What needs to be done:
Your response must consist of the listing below, repeated exactly.

Data for review:

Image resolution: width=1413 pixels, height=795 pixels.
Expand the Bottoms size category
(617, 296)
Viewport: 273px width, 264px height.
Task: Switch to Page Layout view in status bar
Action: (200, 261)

Written solution:
Image resolution: width=1413 pixels, height=795 pixels.
Expand the Bottoms size category
(617, 296)
Viewport: 273px width, 264px height.
Task: Switch to Page Layout view in status bar
Action: (200, 261)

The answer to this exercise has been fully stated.